Ray was convicted and sentenced to death for the rape and murder of a 15-year-old girl. No physical evidence linked him to the crimes and a sole prosecution witness, Marcus Owden, implicated Ray. In 2017, Ray’s appeal lawyers discovered for the first time that Owden—who avoided the death penalty by testifying against Ray—had schizophrenia and was suffering from delusions and auditory hallucinations when he accused Ray of the rape and murder and testified against him. Ray’s lawyers argued that the prosecution’s deliberate suppression of this evidence, despite being aware of Owden’s mental illness, violated Ray’s due process rights and entitled him to a new trial. Without comment, the Supreme Court declined to review the claim and denied a stay. Ray was the second person executed in the U.S. in 2019 and the first in Alabama.

NEW PODCAST: DPIC’s 2018 Year End Report

In the latest podcast episode of Discussions with DPIC, members of the DPIC staff discuss key themes from the 2018 Year End Report. Robert Dunham, Ngozi Ndulue, and Anne Holsinger delve into the major death-penalty trends and news items of the year, including the “extended trend” of generational lows in death sentencing and executions, election results that indicate the decline will likely continue, and the possible impact of Pope Francis’s change to Catholic teaching on capital punishment. They explore the reasons for reduced death-penalty usage, highlighting the stories of people who were exonerated in 2018, the theme of executing people with characteristics that make them vulnerable to unfair legal proceedings, and the ongoing controversy surrounding execution methods.

DPIC Executive Director Robert Dunham noted the importance of the shrinking death-row population, saying, “Death row is declining in size even as the number of executions is declining, which suggests that the decline is a result of the erosion of capital punishment, as opposed to it actually being carried out.” He explains the lack of death sentences in several traditional death-penalty states, including Virginia, North Carolina, South Carolina, and Georgia. “The biggest change is the availability of quality indigent defense,” Dunham said, adding that the adoption of life without parole as a sentencing option has also been a major contributing factor.

Dunham addresses the theme of inadequate legal process, saying that the current system fails to ensure that prisoners’ constitutional rights are fully upheld. “If we want the death penalty in the United States, ... it’s imperative that it be able to accurately assess whether somebody was fairly tried, whether somebody was fairly sentenced, and whether the individual deserves to live or die,” he said. Those procedural failures, and the secrecy that surrounds executions, have created a “distrust” among the public that Dunham predicts with have a “prolonged and lingering effect.” “In 2018, death sentences were down, executions were down for a variety of reasons, but I think one of the reasons that’s going to last and contribute to a continued reduction in the future is that more and more people think that we can’t trust the states to carry it out,” Dunham concluded.

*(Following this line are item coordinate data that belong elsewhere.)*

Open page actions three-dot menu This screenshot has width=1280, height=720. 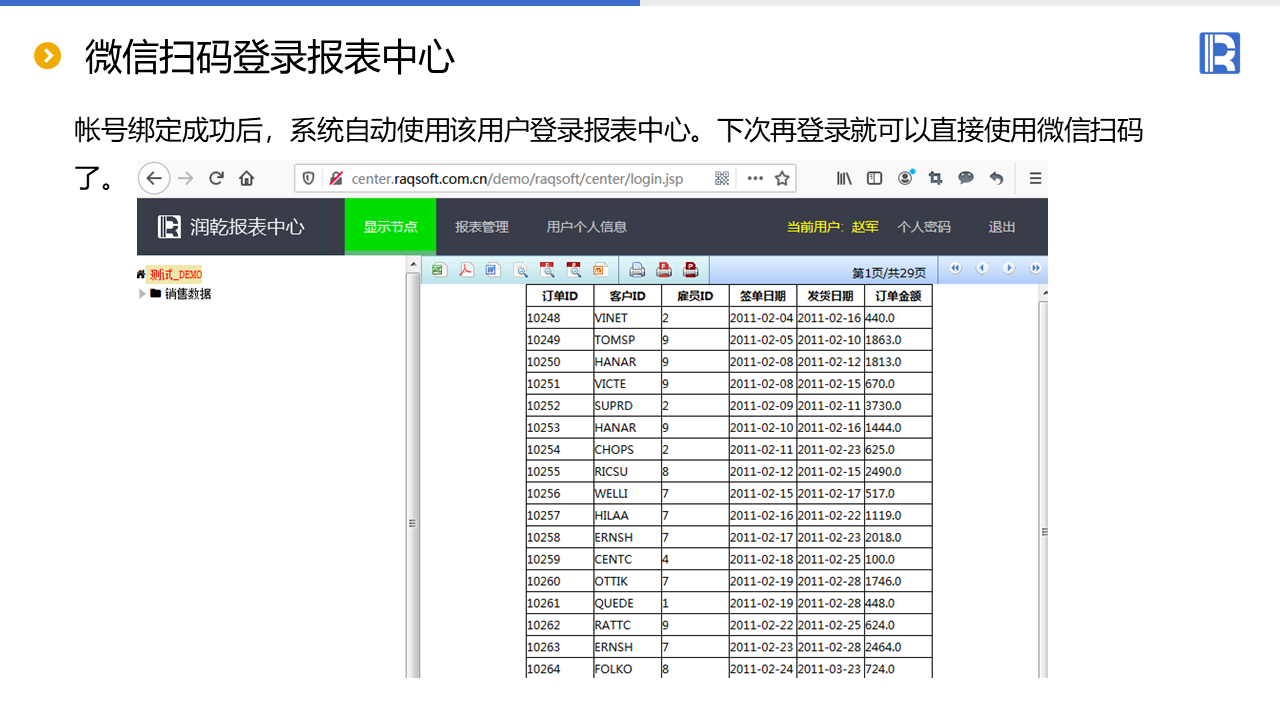[755, 178]
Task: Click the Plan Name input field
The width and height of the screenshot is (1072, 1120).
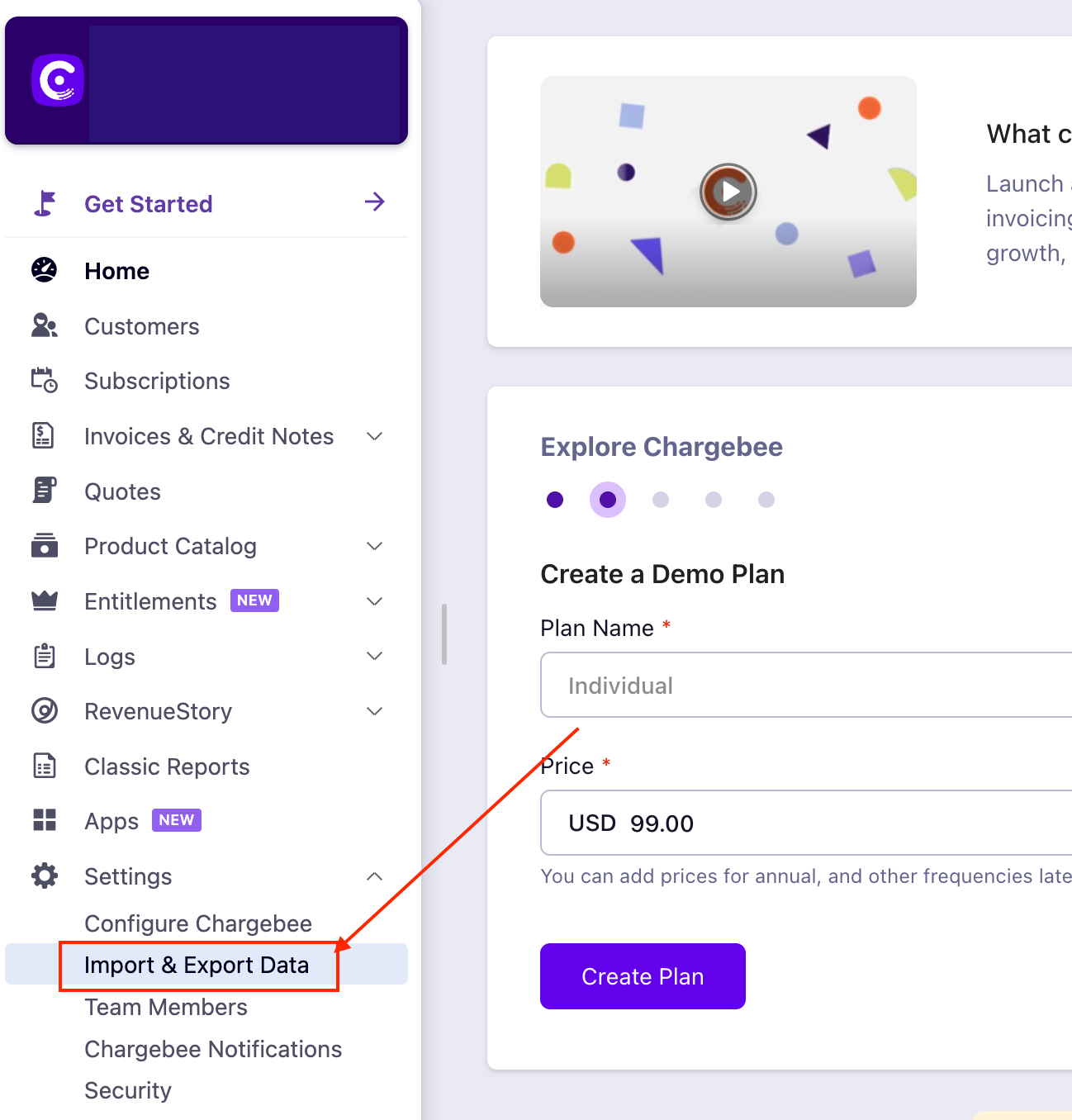Action: 806,686
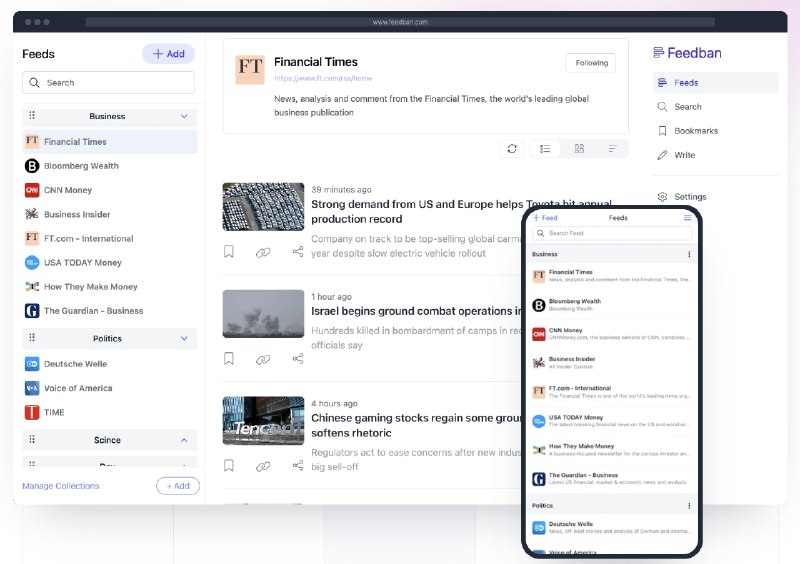Viewport: 800px width, 564px height.
Task: Click the Search field in Feeds panel
Action: (110, 83)
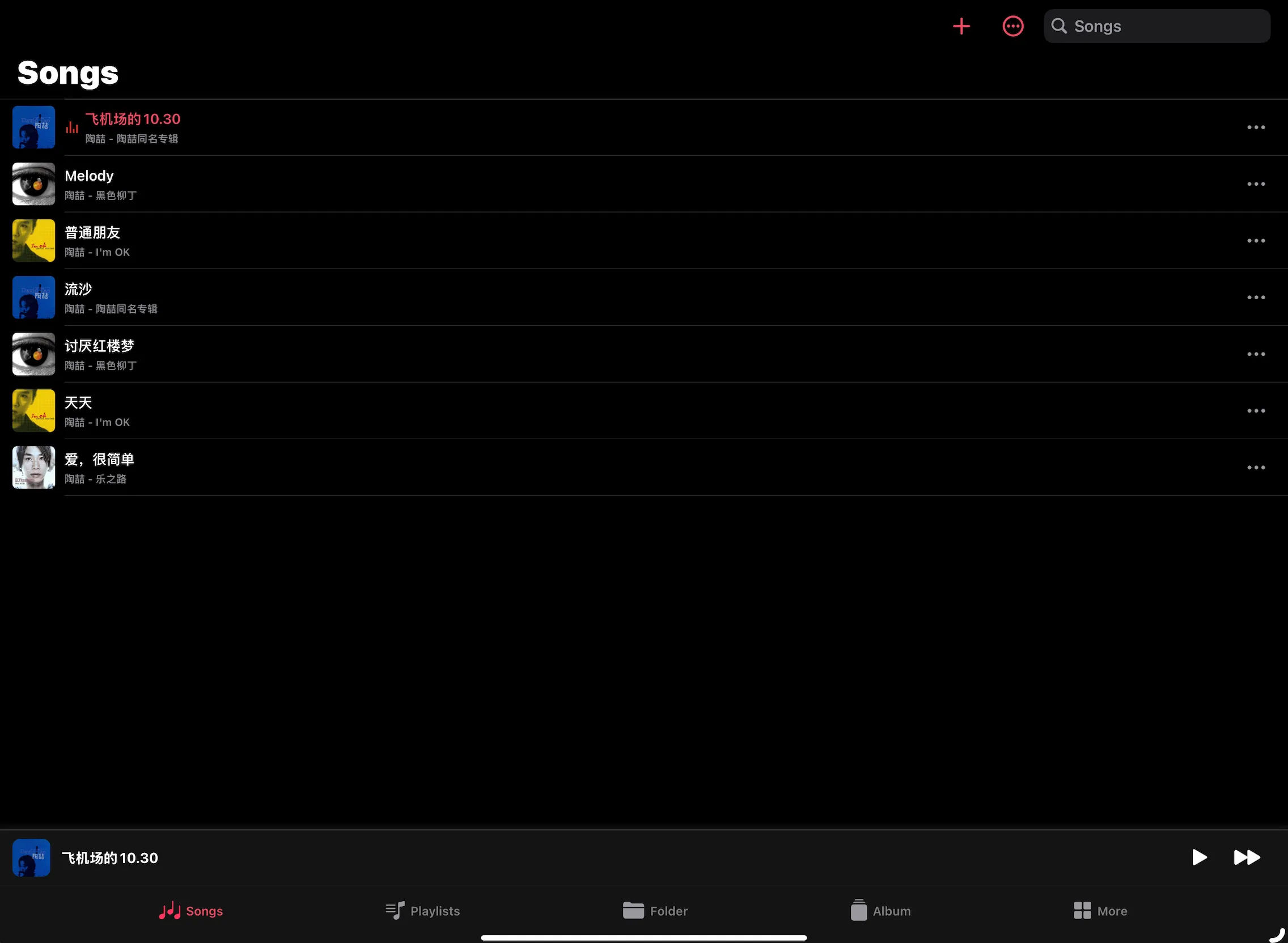Image resolution: width=1288 pixels, height=943 pixels.
Task: Click the play button for 飞机场的10.30
Action: coord(1198,857)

DPIC PODCAST: The New Catholic Teaching on the Death Penalty and Human Dignity

In August 2018, Pope Francis promulgated a new Catholic Catechism that deemed the death penalty “inadmissible” in all cases and committed the Church to working to abolish capital punishment worldwide. Cardinal Blase Cupich, the ninth Bishop of the Archdiocese of Chicago, joined DPIC Executive Director Robert Dunham on the latest episode of the podcast Discussions with DPIC, to explore the implications of the new teachings and how they fit into the Church’s broader message on social justice and the sanctity of life. Saying “human dignity is at center of all we say and do,” Cardinal Cupich stressed that church leaders working to end capital punishment “have to make the case for human dignity just as forcefully as we do in other areas,” for the poor, for refugees, for the marginalized, and for the unborn. “All of the advocacy that we do for all of these people has to have a social or civic or political dimension to it,” the Cardinal explained. The continued use of the death penalty is “a stain on our country,” he said. “Let’s be honest. No life that was taken away can ever be replaced by taking away another life. We cannot teach that killing is wrong by killing.”